Japanese Candlesticks

Learn how traders use Japanese Candlesticks to help identify price and momentum changes.

Prefer Video? Learn about Japanese Candlesticks from our YouTube Video.

What are Japanese Candlesticks?

Used in technical analysis, Japanese candlesticks are a financial charting method used to showcase timeframe prices – open, close, high and low.

There are 3 important parts of a candlestick:

The Body – showing where prices open and close.
Upper Wick (or shadow) – the highest price in that timeframe.
Lower Wick (or shadow) – the lowest price of the timeframe.

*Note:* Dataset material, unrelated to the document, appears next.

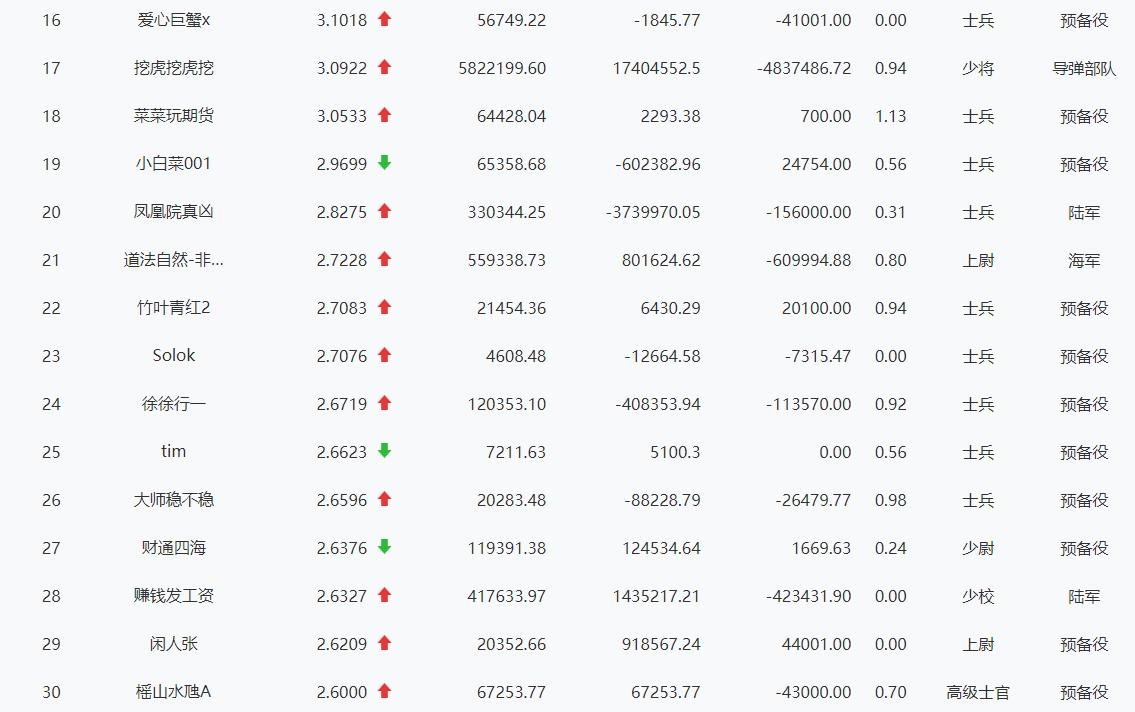1135x712 pixels.
Task: Open user 闲人张 in row 29
Action: 174,643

The colour of the candlestick is important since it shows whether price moved up or down in the timeframe vs. the previous candle.

Why Candlesticks?

They are a visual representation of price action in markets. Helpful for traders to make decisions based on technical analysis of price and market. The candle itself can tell a lot about price. Also the pattern the candles emerge into is helpful in understanding momentum.

Types of Candlesticks:

Spinning Tops

The price open and close are near each other and the candle has a medium-sized wick on both ends of the body. They can be bullish or bearish. This candlestick could be showing indecision in the market and possibly a change in trend.


Marubozus are all body, no wick. They can be bullish or bearish. And tell us either buyers or sellers had complete control. The candle defines the market momentum in the given timeframe.

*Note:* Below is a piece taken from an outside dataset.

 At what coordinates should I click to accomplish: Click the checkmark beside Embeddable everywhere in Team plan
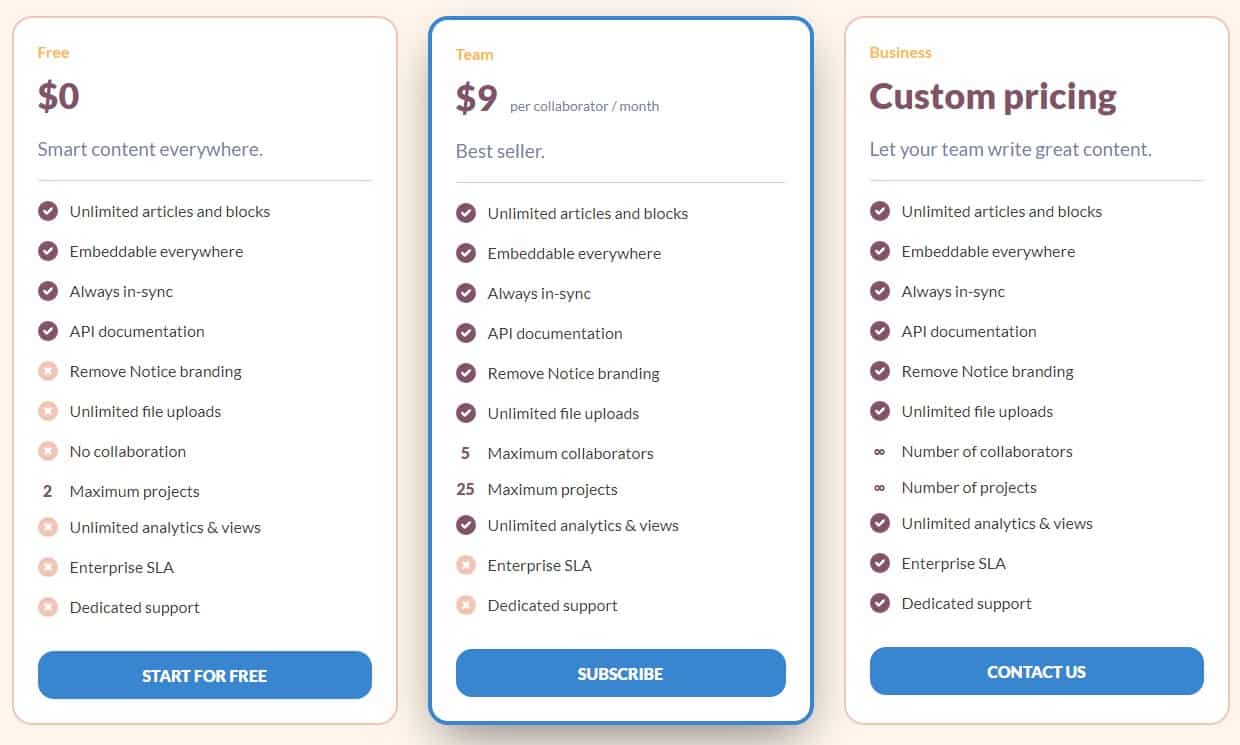[x=465, y=253]
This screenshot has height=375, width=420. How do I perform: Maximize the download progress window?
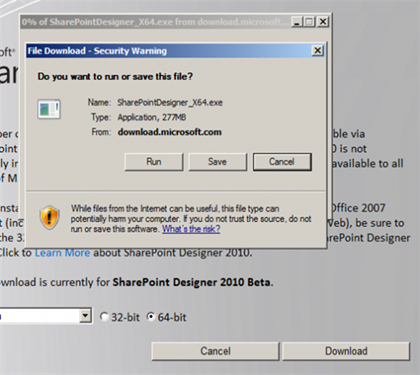click(x=309, y=22)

These occur when the open and close of the candlestick is close to the same point. What they show is the market was neutral or buyers and sellers evened each other out.

Gravestone Doji

They have a long upper wick. Telling you buyers were in control until sellers canceled out the gains. Theses candles could be a sign of upcoming bearish momentum.

Dragonfly Doji

With the long lower wick, these candlesticks are the opposite of Gravestone Dojis. Sellers were in control, until buyers cancelled out the gains. Sometimes they’re a sign of bullish momentum.

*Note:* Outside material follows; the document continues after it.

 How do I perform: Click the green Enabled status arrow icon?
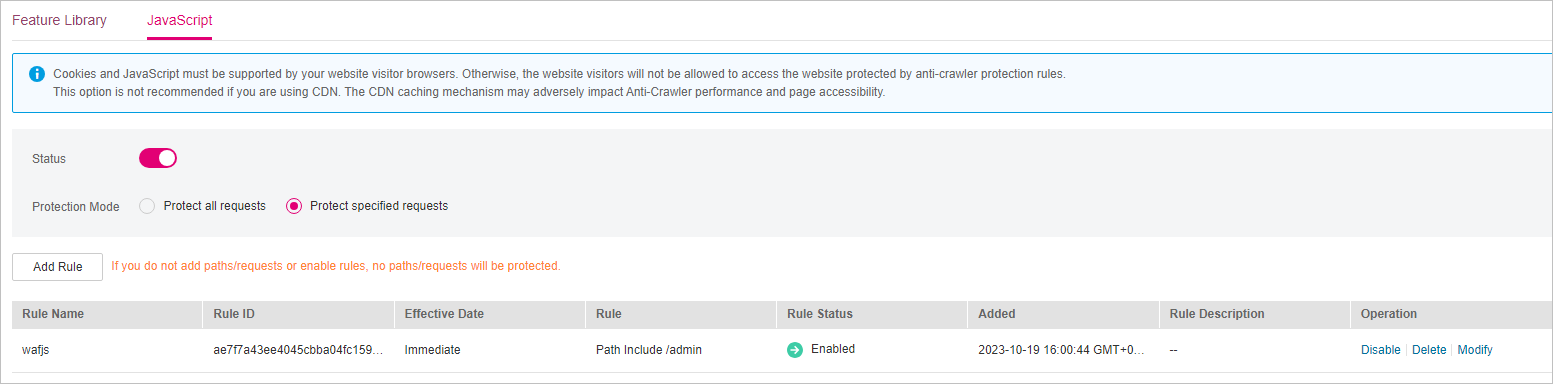(x=795, y=350)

Hammers are bullish. They tell us sellers were in control initially then buyers took back control.

Inverted Hammer

They show a 3 round fight. Buyers were winning until sellers started putting up a fight. In the last act, buyers won and took control of the timeframe.

Hanging Man

This is the inverted hammer’s opposite. Sellers were in control, buyers mounted a comeback but ultimately sellers prevailed.

Shooting Star

This is the bearish version of a hammer. Buyers were winning until the sellers stepped in took control.

Problems How Traders Use Japanese Candlesticks

They are the most common chart used by traders. It displays the battle the bulls and bears went through in the specific timeframe. Read correctly, the candles can show how price is trending. Sometimes traders enter or exit positions based on specific candle closes and the pattern a group of candles form.